Quality Assurance. A job title that you see more and more on top of the paycheques. Also called a tester or technical tester. Or just QA. Just like all other job titles, the word itself does not really say what the job implies. Let alone what the importance is of a QA within a project. So it is time to dive into this.
The job title itself already says a lot about what the job implies: Quality Assurance. Loosely translated, this means the assurance of the quality of the product. But let’s not do too much of the sales pitches.
In my experience, a QA is much more than the loose translation from the job title. Being a QA requires a certain way of thinking, a certain way of doing, a certain way of helping. Depending on the person behind the job title, the QA can be stronger in one of those skills than the other.
People with autism are, because of the way their brain works, very good in some specific thing. Especially the ability to focus on one thing and trying to know everything about that thing is something that a QA can learn a lot from. To make yourself an expert of new functionality or design, to then point out all the errors and bugs, is the ultimate level for a QA. With that, the main goal is, of course, to make the project better, little by little, for the user.
As a QA, I am expected to pay attention to all the small details of the implementation. Of course, the happy flows of the new functionality needs to work properly. But the added value of a QA is with checking the edge cases. In order to properly check those edge cases, you as a QA really need to know every detail of the added feature. In other words, you need to make yourself an expert in the new feature. Figure out how it really should work and don’t let it go before you are convinced that the user will be happy with the end result.

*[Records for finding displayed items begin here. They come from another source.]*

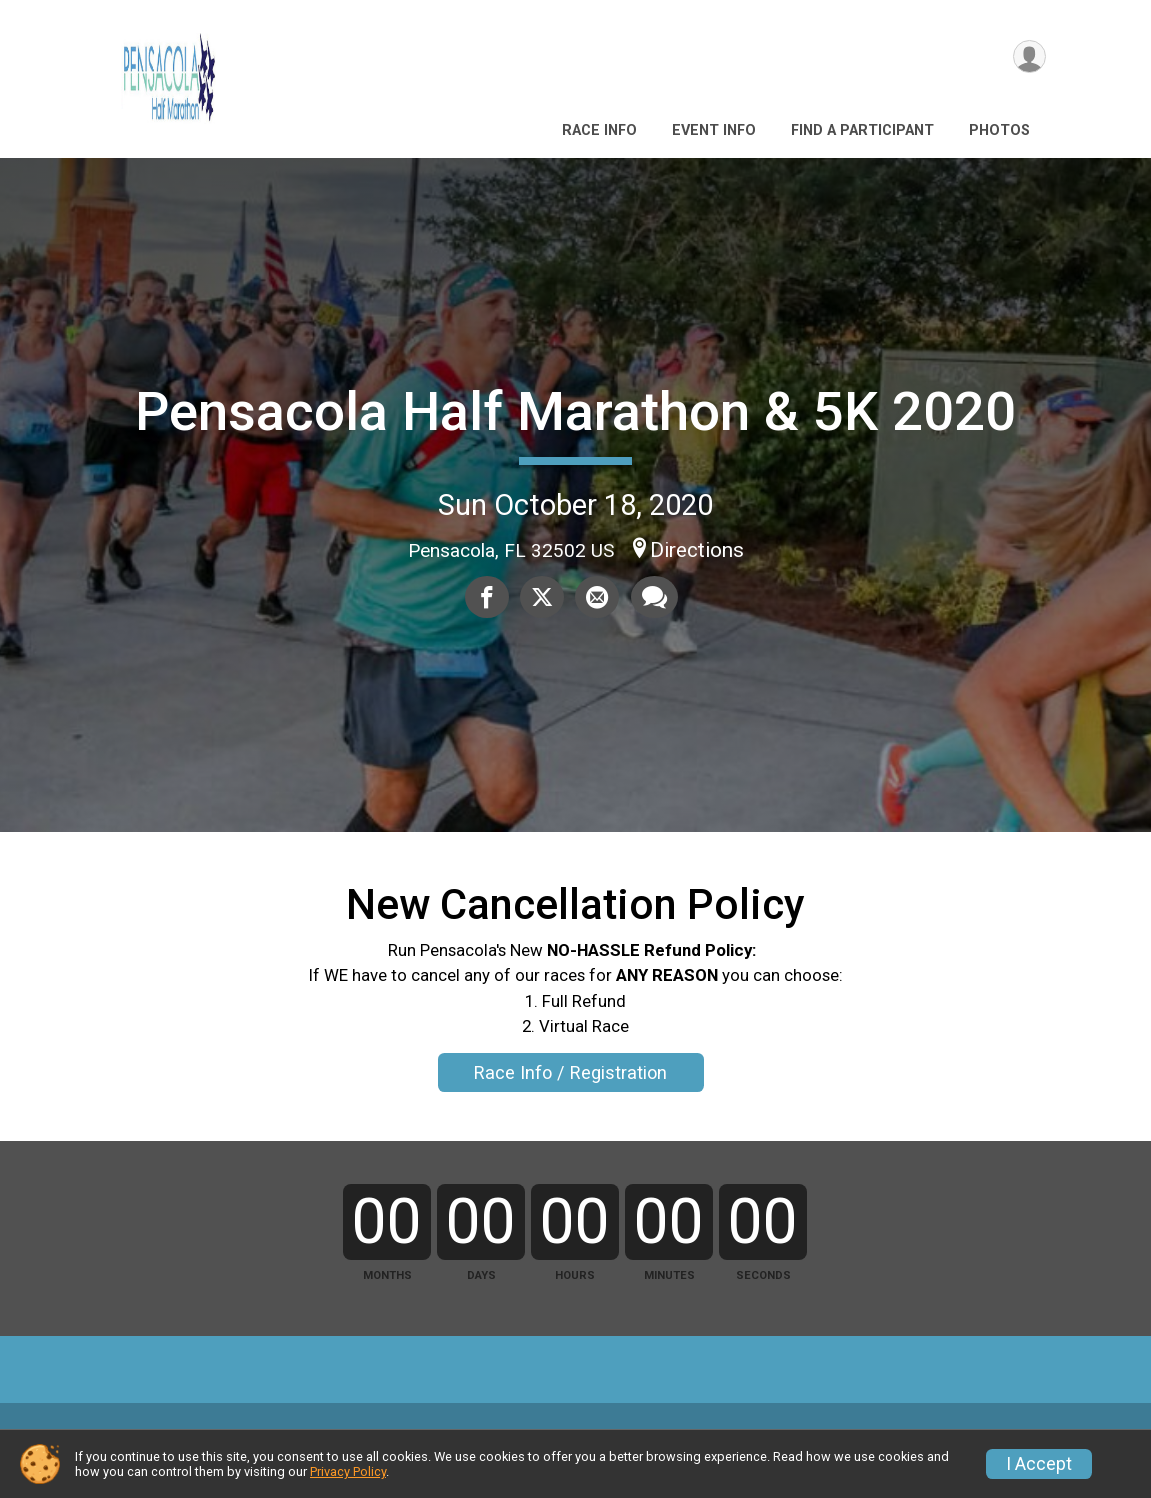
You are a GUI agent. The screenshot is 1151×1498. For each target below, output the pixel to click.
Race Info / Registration (570, 1072)
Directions (697, 550)
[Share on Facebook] (488, 598)
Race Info (599, 130)
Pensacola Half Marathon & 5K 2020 (575, 411)
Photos (999, 130)
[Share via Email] (596, 598)
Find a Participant (862, 130)
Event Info (714, 130)
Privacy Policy (348, 1471)
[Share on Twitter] (542, 598)
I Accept (1039, 1464)
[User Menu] (1027, 58)
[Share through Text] (651, 598)
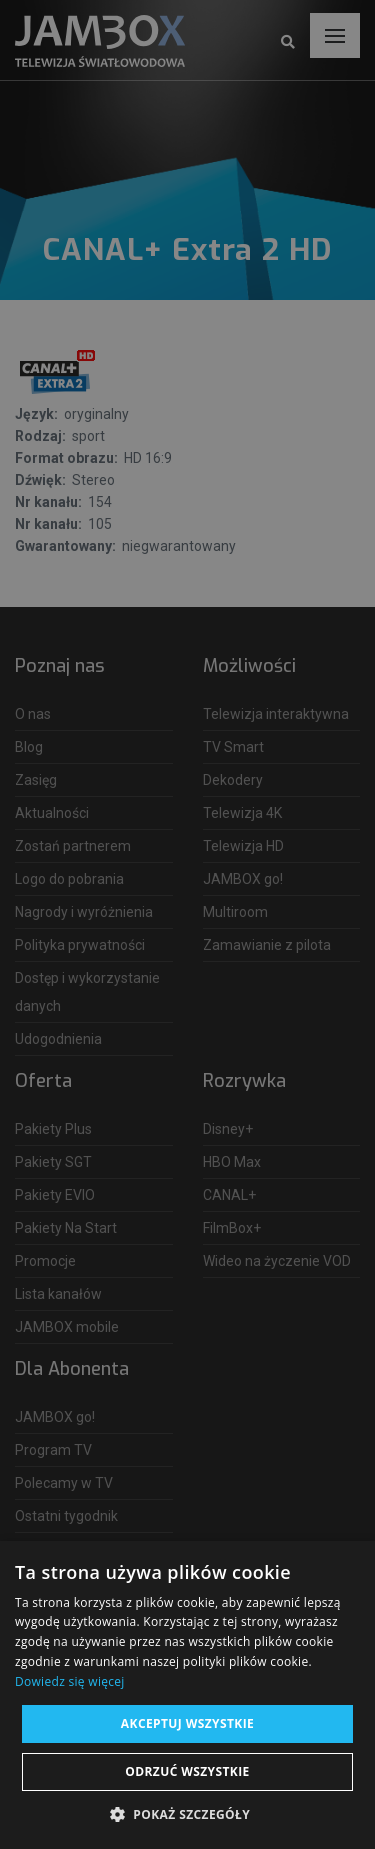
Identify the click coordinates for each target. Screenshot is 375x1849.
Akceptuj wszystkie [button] (187, 1723)
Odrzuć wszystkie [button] (187, 1771)
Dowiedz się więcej (70, 1681)
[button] (187, 1815)
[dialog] (187, 924)
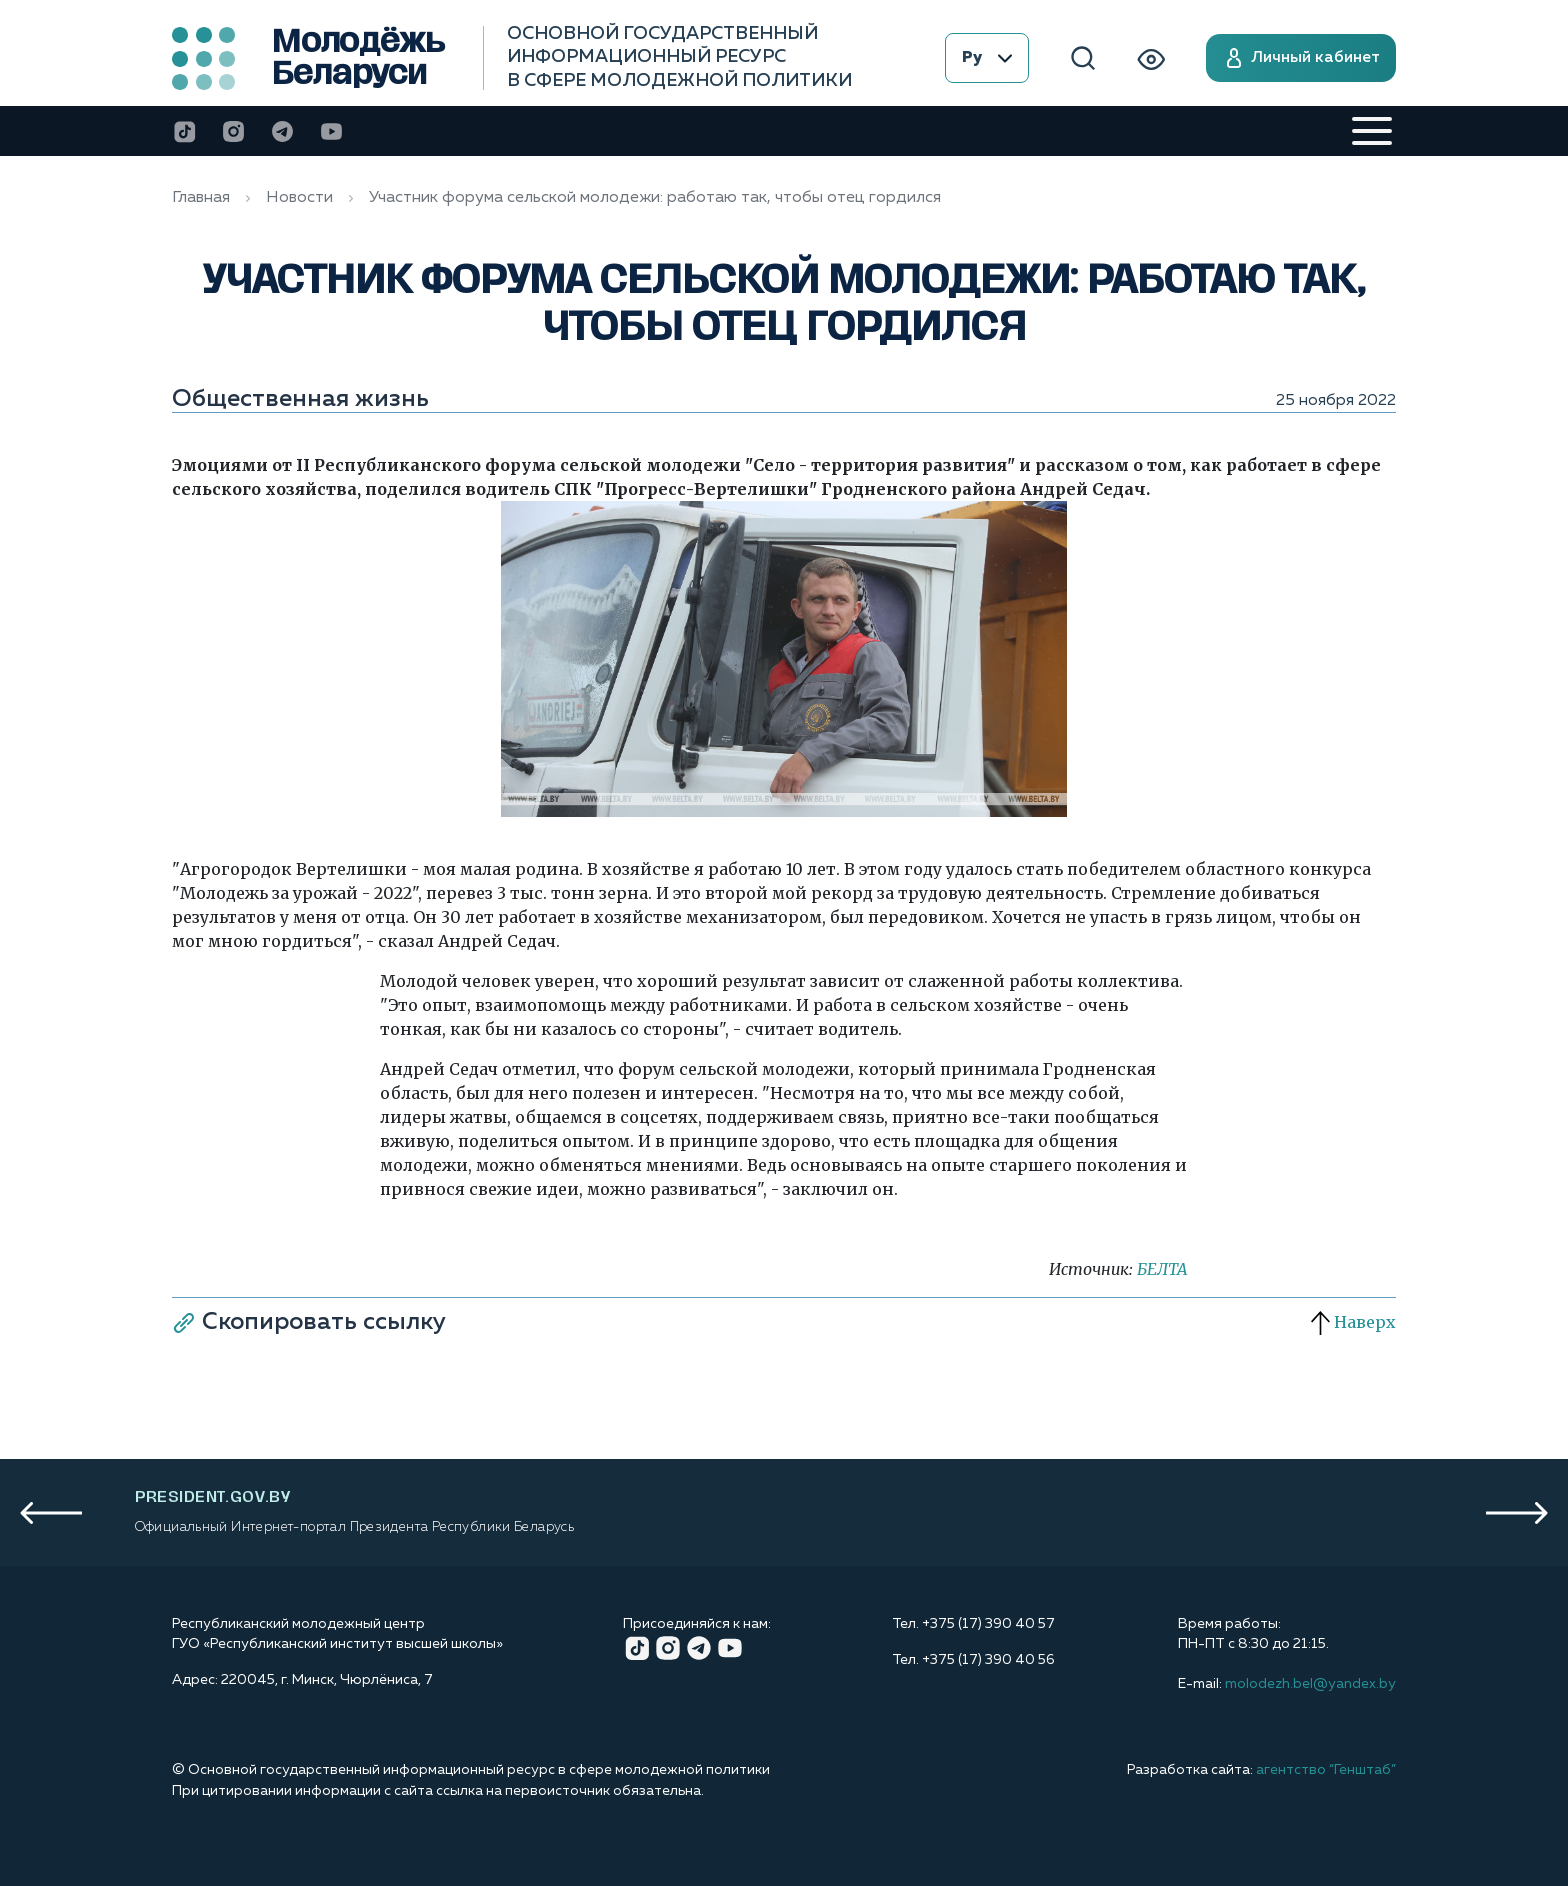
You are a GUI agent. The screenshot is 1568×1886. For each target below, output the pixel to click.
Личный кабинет (1301, 58)
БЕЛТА (1162, 1269)
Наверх (1353, 1322)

A QA is a goalkeeper of the team
We all know this within the development team: after giving a lot of blood, sweat and tears the new feature is finally there, crashes the application on a different place in the application. This is not always something that we can prevent from happening. Because we use elements and parts of the code on different places in the applications, it can happen that changing those part of the code breaks stuff on some pages.
This is also something that the QA a helps out with. As kind of a goalkeeper of the team, the QA is there to track down the errors and crashes due to code changes. Most of the times these errors and crashes are found during the regression test. During the regression test, the QA goes through the whole application. In theory. Because there are some limitations to what the QA can do. Depending on the size of the application, technical limitations and the time that the QA has got for the regression test, the QA can check only parts of the application. To keep the comparison with sports: how bigger the goal is and how smaller the goalkeeper, the more ball will end up in the goal.
Just like everything else are our lives, the work activities of a QA is also subject to trends. Thé trend of today is test automation. It looks like it is the magic word nowadays within the field of testing. It is fast, accurate and ensures a better quality of the product. If this is always the case, is something for a different blog. But this does not alter the fact that for some projects, test automation can improve the quality of the product.
And this brings a new aspect of being a QA, namely being a developer. Not a developer of the product itself, but a developer for the quality of the product.
Within my work, I notice that one of thé main characteristics of a QA is to be a good communicator. Almost my whole day I am in contact with the developers, the project managers, other QA’s, the designers and the customers. And don’t forget making sure that there is communication between those different roles.
This is one of the biggest added value of the QA. Not the communication itself, but especially asking a lot of question. What is changed? How should it work? Is it correct if I see this? By asking these kinds of questions, the purpose of a new feature will be more clear to everyone involved.
With this, it is really important that the QA is clear about what he or she means. Clear in what he or she sees, but also clear in what kind of information he or she expects to receive. This requires a certain skill set. Communicating with a developer is mostly on a different technical level then communicating with a designer or with a customer.
A QA is a team member to stay
In my experience, a QA has become an essential part of the development team. Not only for maintaining the quality of testing the new features, but also all the steps before and after the implementation of new features. The whole process can sometimes use a different point of view or some extra questions. The QA is the person who should naturally be good at this.
Of course, not all the QA’s are the same. One QA will be more focused on the structure of the application, while another QA will give more attention to the communication. Nothing is right or wrong with this. It is up to the Project Manager or the supervisor to see the qualities of his or her QA and to anticipate this. Just like he or she needs to do with all the other people within the team. As long as there is at least someone who keeps an eye on product quality. Because that should be the main goal. Not that there is a product on the market, but that the quality of that product is good.